RECORDS FOR THIS TASK Block Start

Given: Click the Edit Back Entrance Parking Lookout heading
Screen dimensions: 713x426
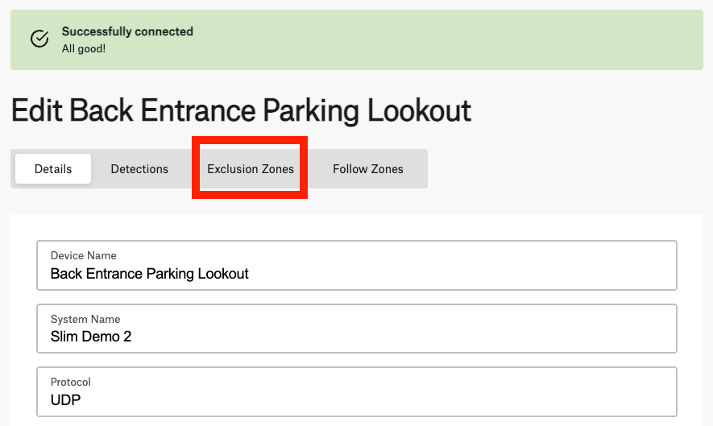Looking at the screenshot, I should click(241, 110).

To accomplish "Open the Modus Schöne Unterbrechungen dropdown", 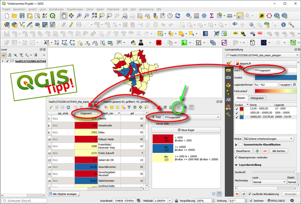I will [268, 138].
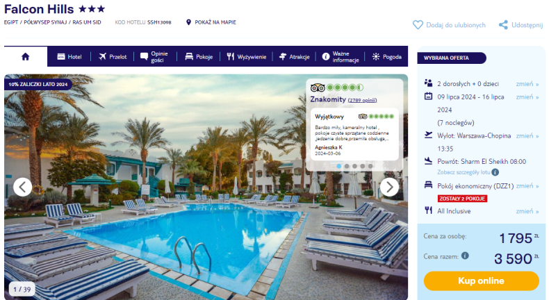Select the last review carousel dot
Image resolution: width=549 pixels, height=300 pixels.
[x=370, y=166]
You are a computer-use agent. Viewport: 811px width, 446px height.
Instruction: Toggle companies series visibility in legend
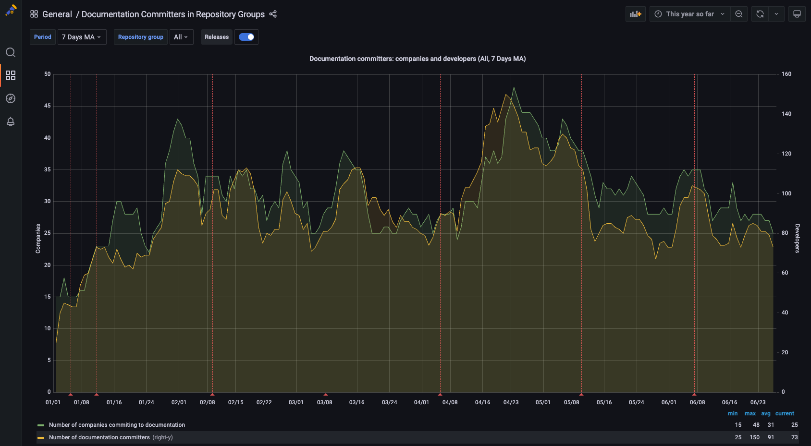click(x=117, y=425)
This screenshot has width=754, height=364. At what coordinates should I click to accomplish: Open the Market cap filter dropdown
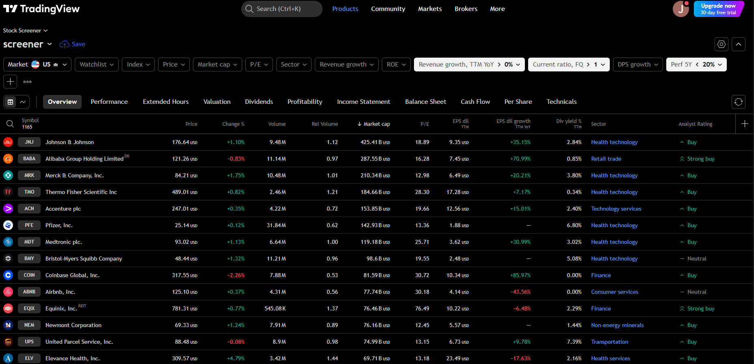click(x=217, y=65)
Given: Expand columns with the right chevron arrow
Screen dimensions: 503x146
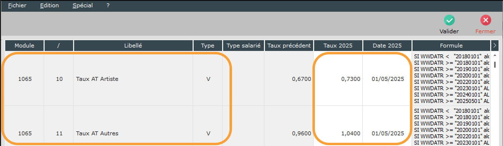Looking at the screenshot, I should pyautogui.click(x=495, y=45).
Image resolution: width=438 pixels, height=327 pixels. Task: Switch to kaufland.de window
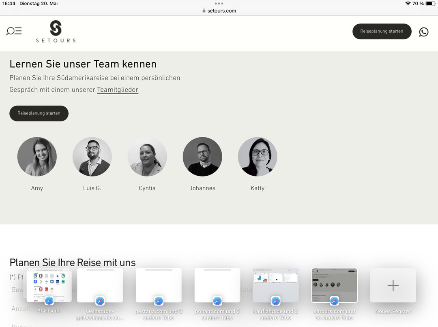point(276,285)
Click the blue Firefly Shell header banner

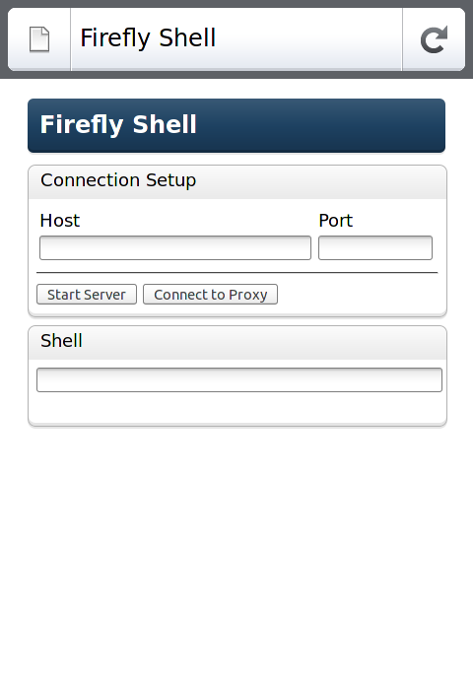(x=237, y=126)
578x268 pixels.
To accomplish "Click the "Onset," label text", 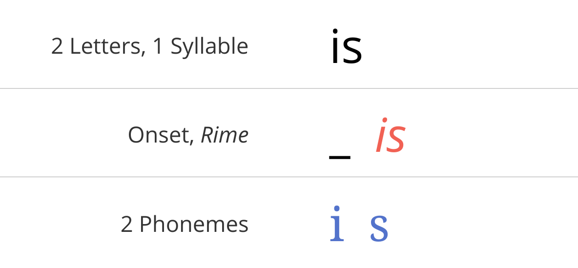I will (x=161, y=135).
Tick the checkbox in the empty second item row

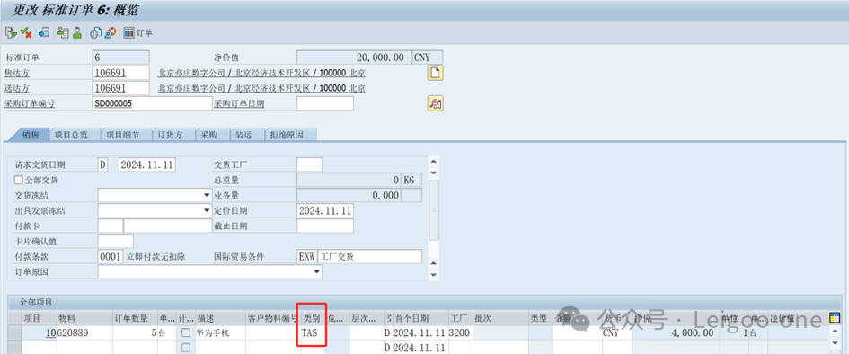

RECORDS FOR THIS TASK Block End

• **PROBLEM TO SOLVE**: Go through the records and tally the lines that include "Given". Write only the number.

• **RESULT BELOW**: 2